Reviews

It’s not about the tricks: Abilities Dance Boston’s ‘Audacity’

Abilities Dance Boston. Photo by Bill Parsons:Maximal Image.
Abilities Dance Boston. Photo by Bill Parsons:Maximal Image.

March 22, 2019.
Multicultural Arts Center, Cambridge, Massachusetts.

Ellice Patterson started Abilities Dance Boston with a clear mission: to offer a space for dancers of varying physical and mental abilities (including herself) to perform. Patterson, the company’s artistic director, has stayed true to this ethos by involving dancers of low vision, those using wheelchairs and those of size. In this mission lies the truth that dance art doesn’t need “big tricks” to be meaningful and pleasing to experience. The company’s most recent show, Audacity, underscored how dance has so much more to offer than big physical feats.

“Goddesses”, danced by Patterson and Leslie Freeman and opening the show, began with the pair entering from opposite sides of the stage. Patterson, using a walker,  moved slowly and thoughtfully, every inch of movement meaning something. Freeman gestured slowly, her arms moving through the space as if through molasses. Patterson began to lunge with more speed and force, using her walker, while Freeman continued to move slowly. The contrast between their qualities was pleasantly striking.

They walked, exploring the space apart from each other, and then came back together. They reached toward each other and then away. It felt as if a force was pulling them apart but another bringing them back together. Their arms carved the space in repeated motion, becoming meditative. Certain images developed that acted as mirrors — one dancer reflecting the other, doing the same with limbs going in the opposite direction. The stage picture, and the energy with which they moved, drew me right in.

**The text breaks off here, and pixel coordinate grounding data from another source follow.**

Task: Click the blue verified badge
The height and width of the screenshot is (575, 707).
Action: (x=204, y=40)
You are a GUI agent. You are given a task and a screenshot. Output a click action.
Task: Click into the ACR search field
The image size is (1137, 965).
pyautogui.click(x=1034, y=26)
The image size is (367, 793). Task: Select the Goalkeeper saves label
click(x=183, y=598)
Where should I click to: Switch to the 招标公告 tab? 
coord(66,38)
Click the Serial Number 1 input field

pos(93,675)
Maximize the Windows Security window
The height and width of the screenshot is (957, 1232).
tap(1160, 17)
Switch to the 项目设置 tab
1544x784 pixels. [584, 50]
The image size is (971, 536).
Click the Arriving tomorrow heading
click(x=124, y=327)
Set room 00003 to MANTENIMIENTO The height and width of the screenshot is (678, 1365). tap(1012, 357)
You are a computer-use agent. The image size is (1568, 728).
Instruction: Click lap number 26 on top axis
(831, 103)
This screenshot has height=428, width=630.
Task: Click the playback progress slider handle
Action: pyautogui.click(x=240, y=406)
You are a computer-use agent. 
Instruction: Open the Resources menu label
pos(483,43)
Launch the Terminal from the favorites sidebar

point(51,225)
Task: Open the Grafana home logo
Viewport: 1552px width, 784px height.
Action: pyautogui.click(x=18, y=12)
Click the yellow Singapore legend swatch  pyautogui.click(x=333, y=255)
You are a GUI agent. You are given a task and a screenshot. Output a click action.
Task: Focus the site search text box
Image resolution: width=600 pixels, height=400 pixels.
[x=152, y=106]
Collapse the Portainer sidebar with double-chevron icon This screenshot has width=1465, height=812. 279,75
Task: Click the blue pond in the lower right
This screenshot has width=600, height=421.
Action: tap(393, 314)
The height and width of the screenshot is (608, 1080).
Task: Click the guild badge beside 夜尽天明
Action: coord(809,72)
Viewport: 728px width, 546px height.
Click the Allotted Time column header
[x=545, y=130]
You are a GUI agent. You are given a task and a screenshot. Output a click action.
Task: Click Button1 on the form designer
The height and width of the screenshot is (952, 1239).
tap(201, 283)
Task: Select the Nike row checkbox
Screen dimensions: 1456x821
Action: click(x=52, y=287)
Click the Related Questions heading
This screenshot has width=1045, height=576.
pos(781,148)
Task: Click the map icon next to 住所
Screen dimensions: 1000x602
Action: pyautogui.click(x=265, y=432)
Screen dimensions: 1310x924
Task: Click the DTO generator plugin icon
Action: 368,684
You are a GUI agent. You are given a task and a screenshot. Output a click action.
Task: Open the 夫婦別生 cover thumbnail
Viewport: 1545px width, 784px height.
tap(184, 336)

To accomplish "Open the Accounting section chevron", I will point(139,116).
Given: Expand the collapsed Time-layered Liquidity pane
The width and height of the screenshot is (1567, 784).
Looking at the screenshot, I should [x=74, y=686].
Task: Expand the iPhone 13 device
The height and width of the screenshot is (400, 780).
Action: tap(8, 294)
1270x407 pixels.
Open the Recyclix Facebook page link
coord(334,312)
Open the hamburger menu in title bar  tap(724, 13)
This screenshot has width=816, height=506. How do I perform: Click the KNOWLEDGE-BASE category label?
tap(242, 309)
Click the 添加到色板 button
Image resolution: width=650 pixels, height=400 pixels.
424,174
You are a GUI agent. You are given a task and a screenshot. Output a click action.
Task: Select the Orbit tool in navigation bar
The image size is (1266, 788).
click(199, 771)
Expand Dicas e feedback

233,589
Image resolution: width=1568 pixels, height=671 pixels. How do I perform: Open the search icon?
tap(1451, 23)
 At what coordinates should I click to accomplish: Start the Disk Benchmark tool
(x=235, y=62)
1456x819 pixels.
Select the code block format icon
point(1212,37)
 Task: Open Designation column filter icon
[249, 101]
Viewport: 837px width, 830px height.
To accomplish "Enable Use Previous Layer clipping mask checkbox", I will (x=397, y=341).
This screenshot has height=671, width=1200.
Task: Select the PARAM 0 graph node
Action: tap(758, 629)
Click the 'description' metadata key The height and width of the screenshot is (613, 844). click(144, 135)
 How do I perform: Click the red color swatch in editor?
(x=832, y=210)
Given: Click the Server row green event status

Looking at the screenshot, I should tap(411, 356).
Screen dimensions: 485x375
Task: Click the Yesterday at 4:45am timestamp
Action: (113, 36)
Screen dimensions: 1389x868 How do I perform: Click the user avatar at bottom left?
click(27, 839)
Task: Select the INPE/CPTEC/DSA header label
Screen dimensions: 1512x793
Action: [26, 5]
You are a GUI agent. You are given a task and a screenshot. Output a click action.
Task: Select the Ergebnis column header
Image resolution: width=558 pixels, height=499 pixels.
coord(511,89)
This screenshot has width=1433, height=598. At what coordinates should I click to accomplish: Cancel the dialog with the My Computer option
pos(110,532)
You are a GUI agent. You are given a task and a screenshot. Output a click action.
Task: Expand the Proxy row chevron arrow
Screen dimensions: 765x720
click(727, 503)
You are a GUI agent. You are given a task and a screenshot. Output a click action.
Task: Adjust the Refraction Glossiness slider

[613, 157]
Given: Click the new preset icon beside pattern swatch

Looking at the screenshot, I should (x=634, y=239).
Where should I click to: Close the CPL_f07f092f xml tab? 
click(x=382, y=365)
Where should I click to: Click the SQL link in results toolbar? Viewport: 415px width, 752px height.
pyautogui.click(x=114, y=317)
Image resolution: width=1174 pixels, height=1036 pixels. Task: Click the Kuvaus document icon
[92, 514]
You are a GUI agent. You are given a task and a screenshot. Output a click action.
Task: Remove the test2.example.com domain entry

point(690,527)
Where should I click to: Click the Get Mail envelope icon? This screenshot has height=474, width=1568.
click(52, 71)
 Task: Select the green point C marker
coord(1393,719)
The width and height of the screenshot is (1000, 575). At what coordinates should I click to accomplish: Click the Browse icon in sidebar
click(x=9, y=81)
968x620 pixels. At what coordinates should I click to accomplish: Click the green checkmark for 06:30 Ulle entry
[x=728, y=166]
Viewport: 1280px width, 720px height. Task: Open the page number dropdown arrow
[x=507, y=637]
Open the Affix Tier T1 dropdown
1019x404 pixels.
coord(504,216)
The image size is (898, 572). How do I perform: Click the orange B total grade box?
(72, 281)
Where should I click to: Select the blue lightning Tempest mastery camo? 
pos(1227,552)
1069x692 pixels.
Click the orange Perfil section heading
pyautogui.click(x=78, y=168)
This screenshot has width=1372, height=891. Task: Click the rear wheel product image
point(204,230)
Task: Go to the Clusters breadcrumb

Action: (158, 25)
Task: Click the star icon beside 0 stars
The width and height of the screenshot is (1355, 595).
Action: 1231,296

As another kind of contrast, each danced their own solo sections while the other rested in stillness. They rejoined, mirrored images returning, but then together swept right arm up and over. All combined, there were a variety of images and ways of making them present. To end in a moment of caring, they caressed the other’s face with one hand, and their energies seemed suddenly fully at peace. Also present in the piece, particularly with the sweeping classical score and sense of praise, seemed to be an honoring of a power beyond that which human words can describe.

Lauren Sava’s “Alone, Together” similarly commented on deep themes of human existence — connection, aloneness and the tension between the two. Unique gestures and simple yet precise and committed movement delivered these themes. The work opened on two dancers seated back to back, palms connected but spinning fingers, and another dancer circling around them. The circling dancer occasionally looked up and out, with gaze intent. The seated dancers began shifting forward and backward through their spine, alternating arching and folding forward — supporting and spurring the movement of the other.

The standing dancer’s quality then became softer, with arms swinging in circular motion. Circularity and harmony, even with elements of tension and unease, would be a constant hum throughout the work. The two seated dancers rose, and the original circle  expanded. Possibilities for moving dancers in relation to each other in space, which Sava adeptly called upon, here opened up. For instance, two dancers stage right offset one dancer stage left. Later, two dancers moved reaching and standing high while another moved from the floor. It all made a compelling as well as pleasing stage picture.

Also memorable were moments evincing a tension between connection and solitude. The dancers reached toward each other then drew back into themselves — yearning for connection but drawing back inwards when that connection was not fully reached. This was a commonly observed experience inventively illustrated in movement. They found and again left the floor, rising one by one to dance again in unison. Through such shifts, there were several timing structures. Yet I would have loved to see explored more, something in me wanted to see, some faster movement juxtaposing stillness.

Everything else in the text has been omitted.